Stadtoberhaupt in schweren Zeiten

Richard Hudlet berichtet im Historischen Verein über Fritz Roesinger

Zweibrücken (hv) Schicksalsschwere Jahre der jüngeren Vergangenheit werden wieder lebendig, wenn Vorstandsmitglied Richard B. Hudlet beim nächsten Vortragsabend des Historischen Vereins Zweibrücken am Mittwoch, 9. April, über das Leben und Wirken von Fritz Roesinger berichtet. Dieser war, wie es amtlich heißt, der erste hauptamtliche rechtskundige Oberbürgermeister der Stadt Zweibrücken und lenkte 27 Jahre, von 1905 bis 1932, die Geschicke unserer Stadt.

Es waren sehr bewegte Zeiten, die gewaltige Veränderungen mit sich brachten, in denen Roesinger an der Stadtspitze gestanden hat.

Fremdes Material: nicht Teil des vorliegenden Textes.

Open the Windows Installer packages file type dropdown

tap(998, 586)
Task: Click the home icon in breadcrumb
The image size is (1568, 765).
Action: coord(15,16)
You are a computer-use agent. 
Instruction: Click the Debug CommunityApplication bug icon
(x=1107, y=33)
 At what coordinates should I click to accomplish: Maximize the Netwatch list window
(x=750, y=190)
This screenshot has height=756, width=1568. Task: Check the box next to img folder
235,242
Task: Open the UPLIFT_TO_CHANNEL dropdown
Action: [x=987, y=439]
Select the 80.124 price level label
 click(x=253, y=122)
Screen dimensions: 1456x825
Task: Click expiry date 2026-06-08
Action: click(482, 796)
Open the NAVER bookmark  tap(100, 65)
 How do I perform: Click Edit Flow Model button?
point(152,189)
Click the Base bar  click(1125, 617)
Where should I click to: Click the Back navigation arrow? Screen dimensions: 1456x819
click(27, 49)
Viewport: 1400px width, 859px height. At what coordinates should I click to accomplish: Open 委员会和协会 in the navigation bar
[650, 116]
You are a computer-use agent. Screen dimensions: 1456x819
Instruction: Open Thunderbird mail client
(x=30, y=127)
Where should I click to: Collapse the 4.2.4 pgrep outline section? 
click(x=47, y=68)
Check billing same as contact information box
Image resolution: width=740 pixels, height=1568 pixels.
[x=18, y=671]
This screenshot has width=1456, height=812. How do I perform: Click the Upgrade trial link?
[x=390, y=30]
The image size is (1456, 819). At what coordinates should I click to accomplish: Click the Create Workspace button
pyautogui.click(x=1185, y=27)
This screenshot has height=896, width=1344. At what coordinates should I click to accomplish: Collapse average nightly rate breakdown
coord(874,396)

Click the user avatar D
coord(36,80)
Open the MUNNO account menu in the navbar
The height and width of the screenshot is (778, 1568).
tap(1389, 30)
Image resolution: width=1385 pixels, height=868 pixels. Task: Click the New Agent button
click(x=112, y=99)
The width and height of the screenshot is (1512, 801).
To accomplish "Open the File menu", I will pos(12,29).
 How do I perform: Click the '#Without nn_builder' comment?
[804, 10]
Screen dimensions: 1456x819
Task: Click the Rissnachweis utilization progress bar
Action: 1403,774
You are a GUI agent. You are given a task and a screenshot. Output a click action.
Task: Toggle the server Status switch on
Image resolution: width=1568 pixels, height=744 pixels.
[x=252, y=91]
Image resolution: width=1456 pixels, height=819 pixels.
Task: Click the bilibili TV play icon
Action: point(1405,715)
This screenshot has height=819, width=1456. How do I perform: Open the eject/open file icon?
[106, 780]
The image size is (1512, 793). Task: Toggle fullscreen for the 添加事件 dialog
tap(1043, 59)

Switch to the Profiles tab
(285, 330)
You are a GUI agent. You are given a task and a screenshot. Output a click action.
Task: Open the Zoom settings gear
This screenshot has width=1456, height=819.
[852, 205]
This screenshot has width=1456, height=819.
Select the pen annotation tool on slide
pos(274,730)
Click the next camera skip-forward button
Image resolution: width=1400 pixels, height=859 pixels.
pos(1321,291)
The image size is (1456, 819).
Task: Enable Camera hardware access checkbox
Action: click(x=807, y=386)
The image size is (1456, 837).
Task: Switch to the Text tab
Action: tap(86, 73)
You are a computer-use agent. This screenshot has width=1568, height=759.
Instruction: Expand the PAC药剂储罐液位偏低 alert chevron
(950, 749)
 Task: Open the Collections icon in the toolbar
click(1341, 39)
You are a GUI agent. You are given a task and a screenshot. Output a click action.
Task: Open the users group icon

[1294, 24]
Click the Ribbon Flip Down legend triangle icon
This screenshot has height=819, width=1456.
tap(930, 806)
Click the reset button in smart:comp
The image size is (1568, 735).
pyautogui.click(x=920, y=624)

Da waren der Erste Weltkrieg, die Jahre des Umbruchs nach 1918, das große Hochwasser in Zweibrücken 1921, die Inflation in den zwanziger Jahren, die große Arbeits-losigkeit …, nein, leicht hatte es ihm das Schicksal in seinem Amt nicht gemacht. Und dennoch ist Fritz Roesinger als beispielhafte Persönlichkeit, als so etwas wie das Idealbild eines Oberbürgermeisters, in die Stadtgeschichte eingegangen. Die Annalen sind leider sparsam mit ihren Auskünften über ihn, die Roesingerstraße aber hält mit ihrem Namen das Gedächtnis an ihn wach.

Zu dem am 9. April um  19 Uhr im Kapellenraum der Karlskirche beginnenden Vortragsabend, mit dem ein aufregendes Kapitel der Stadtgeschichte im zwanzigsten Jahrhundert aufgeschlagen wird, sind, wie stets beim Historischen Verein, Nichtmitglieder freundlich willkommen.